Tuhin Suvra Roy, Takashi Nishizawa and Mohammed Hazrat Ali, 2008. True Potato Seed Production and its Economic Analysis as Influenced by Supplemental Nitrogen and Planting Density. Asian Journal of Plant Sciences, 7: 73-78.

DOI: 10.3923/ajps.2008.73.78

URL: https://scialert.net/abstract/?doi=ajps.2008.73.78

INTRODUCTION

The most important component to achieve True Potato Seed (TPS) production commercially is to produce high quality TPS economically. Reports on potato production from TPS have emphasized that the success of this technology largely depends on the production of high quality TPS at low cost (Upadhya et al., 2003; Islam et al., 2000). These two factors will ensure that farmers in developing countries, who are expected to benefit from this alternative method of potato production, not only get the TPS at cheaper prices but also assure maximum production. Therefore, an appropriate field practice for the production of TPS should be established following the introduction of advanced technologies for potato production from TPS (Golmirzaie and Ortiz, 2004; Simmonds, 1997).

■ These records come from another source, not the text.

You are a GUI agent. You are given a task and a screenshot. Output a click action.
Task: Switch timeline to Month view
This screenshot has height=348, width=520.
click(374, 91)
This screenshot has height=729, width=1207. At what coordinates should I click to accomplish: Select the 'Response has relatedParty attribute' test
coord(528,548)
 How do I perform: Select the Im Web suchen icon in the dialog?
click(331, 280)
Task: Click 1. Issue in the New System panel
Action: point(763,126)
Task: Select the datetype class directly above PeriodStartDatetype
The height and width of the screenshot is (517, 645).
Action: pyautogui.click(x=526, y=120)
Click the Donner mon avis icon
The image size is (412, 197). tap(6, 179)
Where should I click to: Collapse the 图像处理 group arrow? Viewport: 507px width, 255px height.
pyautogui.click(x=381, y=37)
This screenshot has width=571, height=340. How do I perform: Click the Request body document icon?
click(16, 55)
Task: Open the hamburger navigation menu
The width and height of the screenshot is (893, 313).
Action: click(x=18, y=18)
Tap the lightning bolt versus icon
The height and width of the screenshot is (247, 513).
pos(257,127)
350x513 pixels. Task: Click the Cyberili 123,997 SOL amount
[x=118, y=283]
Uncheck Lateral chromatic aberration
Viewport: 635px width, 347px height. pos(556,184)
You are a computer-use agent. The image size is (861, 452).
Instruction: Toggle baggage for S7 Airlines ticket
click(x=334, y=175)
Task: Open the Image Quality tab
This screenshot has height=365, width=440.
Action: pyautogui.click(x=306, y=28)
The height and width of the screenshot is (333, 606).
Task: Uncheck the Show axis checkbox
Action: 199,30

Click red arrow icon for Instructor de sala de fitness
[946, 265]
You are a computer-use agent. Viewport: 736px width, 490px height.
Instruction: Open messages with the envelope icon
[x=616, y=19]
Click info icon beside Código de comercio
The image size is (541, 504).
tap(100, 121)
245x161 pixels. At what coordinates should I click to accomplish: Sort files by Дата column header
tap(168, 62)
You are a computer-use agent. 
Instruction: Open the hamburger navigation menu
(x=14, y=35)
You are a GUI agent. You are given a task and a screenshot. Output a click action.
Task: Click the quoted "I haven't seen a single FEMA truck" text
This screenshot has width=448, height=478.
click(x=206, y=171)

The production of high quality seed is strongly influenced by fertilizers (Almekinders and Wiersema, 1991; George and Varis, 1980). Among them, nitrogen (N) is the most important for improving the yield and quality of TPS (Roy et al., 2007b; Kanzikwera et al., 2000; Pallais and Espinola, 1992). In our previous studies (Roy et al., 2007a, b), we applied N fertilizers to potato mother plants (MF-II) in 4 installments at 10 day intervals from 30 Days After Planting (DAP) at the range of 0-200 kg N ha-1 and showed that the quality of harvested TPS was correlated positively with increasing N application. However, yield components such as number of berries plant-1 and mean berry weight, often correlated negatively with increasing N application when N was applied as 4 separate applications during flowering through to seed developmental stages. This was probably mainly due to a competition for N absorption between tubers and inflorescences (Kinet et al., 1985), because 8.3-9.6 t ha-1 of tubers was also produced in our previous studies (data not shown). A similar trend of TPS and tuber production has also been reported by Pallais et al. (1987) and Dayal et al. (1984). Thus, 4 separate applications of N at 10 day intervals from 30 DAP is not optimal for the production of high quality TPS. On the other hand, tuberization was inhibited without preventing the steady growth of shoots and roots when N was applied to potato plants at 7 day intervals (Banik, 2005; Maingi et al., 1994), suggesting that competition for N uptake between tubers and inflorescences could be avoided by more frequent N applications.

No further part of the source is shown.